Renee Hobbs believes teenagers are at the best age to absorb the history of 9/11, given that adolescents and young adults can likely identify with the emotions of anger and conflict that many experienced in the days and months that followed. The problem? Few if any high school students were born prior to the attacks in New York, Washington, D.C., and Pennsylvania on Sept. 11, 2001.
"It's the paradox of being an educator," Hobbs, the director of the Media Education Lab at the University of Rhode Island, told Education Dive. "My students stay the same age, and I get older and older. To be a good teacher, I have to reflect on that every year."
That’s why Hobbs and educators including Carolyn Fortuna and Kara Clayton stepped in, crafting "Memories of September 11, 2001," a set of online resources that include 90-second video interviews with adults about their memories of the attacks. Students can play the recordings, and then send questions to interviewees, who answer them online as well.
The site also includes three lesson plans plus an overview, guides that link to videos, additional reading materials and even writing prompts.
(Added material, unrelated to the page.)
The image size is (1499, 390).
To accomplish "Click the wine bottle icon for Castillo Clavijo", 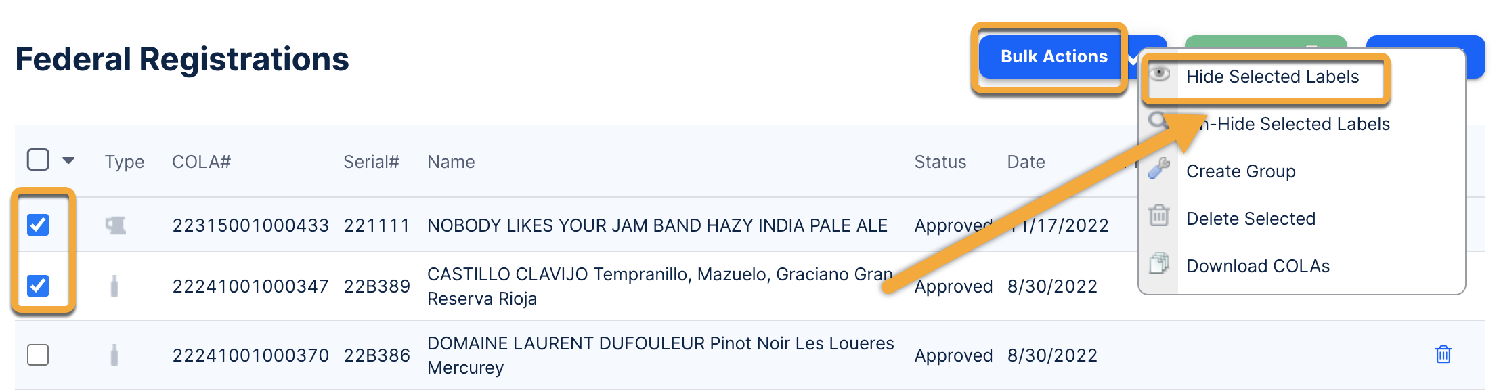I will (114, 286).
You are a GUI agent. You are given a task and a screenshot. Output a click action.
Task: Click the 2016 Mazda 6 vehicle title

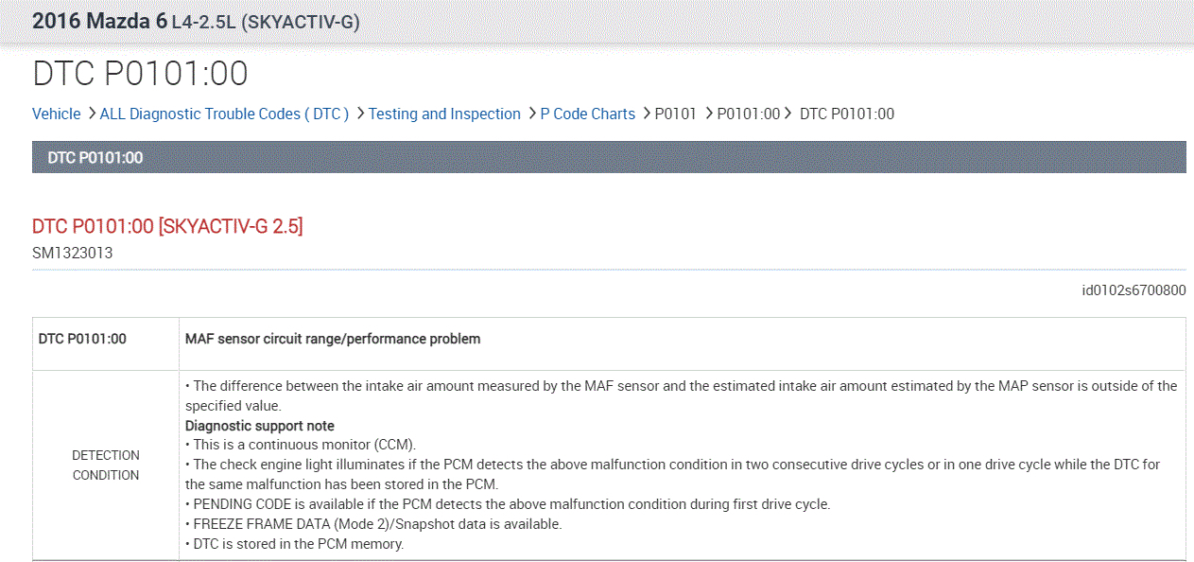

These activities are meant to help students not just glean and absorb historic facts, but also connect with stories, as they listen to experiences of those who were there.
"We know that stories affect us because they move our head, heart and spirit," said Hobbs. "They provoke feelings of identification, and make us ask, 'What if it happened to us?'"
Life to the page
Even with the best virtual reality technology that lets students walk through the Pyramids of Giza, no one alive on the planet today knows what the sky looked like when Pharaoh Khufu gave the orders to start building the first of these monuments around 2550 B.C. Nor can anyone living recall the way the fields around the town of Gettysburg, Penn., looked just before the battles started on July 1, 1863.
Certainly, few students finish their K-12 educations without learning about these moments in history. Yet social studies lessons, particularly those where firsthand accounts are not possible, can easily veer into a glazed eye experience. Reading words on a page evokes hardly the same reaction as listening to someone’s accounting of a historic moment.
The goal, then, is to make a historic story come alive, to engage students in the details, and to "provoke intellectual curiosity," as Hobbs notes.
The history of 9/11 is complicated to teach — and not just because students are starting without their own experiences to tap. The topic is fraught with misinformation that’s seeded across the web. Teaching about the day of the attack and the weeks that followed requires more than just a history lesson to be effective. Curriculum designers can, and likely should, weave digital literacy tools into classes, as well. Educators must, as a result, be careful about which resources they use as they build out this curriculum.
While "Memories of September 11, 2001" is certainly one place to start, another is the website for the 9/11 Memorial Museum. There, educators can find online teaching guides, lesson plans and also a wealth of primary sources including those first remarks made by President George W. Bush after the two planes crashed into the World Trade Center. There’s also a virtual tour of the physical museum for those who can’t visit New York, which includes some of the 60,000 artifacts the building has on-site.
The goal for any teacher is to spark interest in their students in what they’re studying. When it comes to history, teachers hope to shake off some of the dust of time and make moments come to life. Tapping into a student’s sense of emotion can help, allowing educators to then guide pupils to a teachable moment: not just what happened in a single moment, but what that means going forward.
"Everything going on right now hinges on the big shift that happened after 9/11," said Hobbs. "We want to deepen people’s understanding and the longterm impact."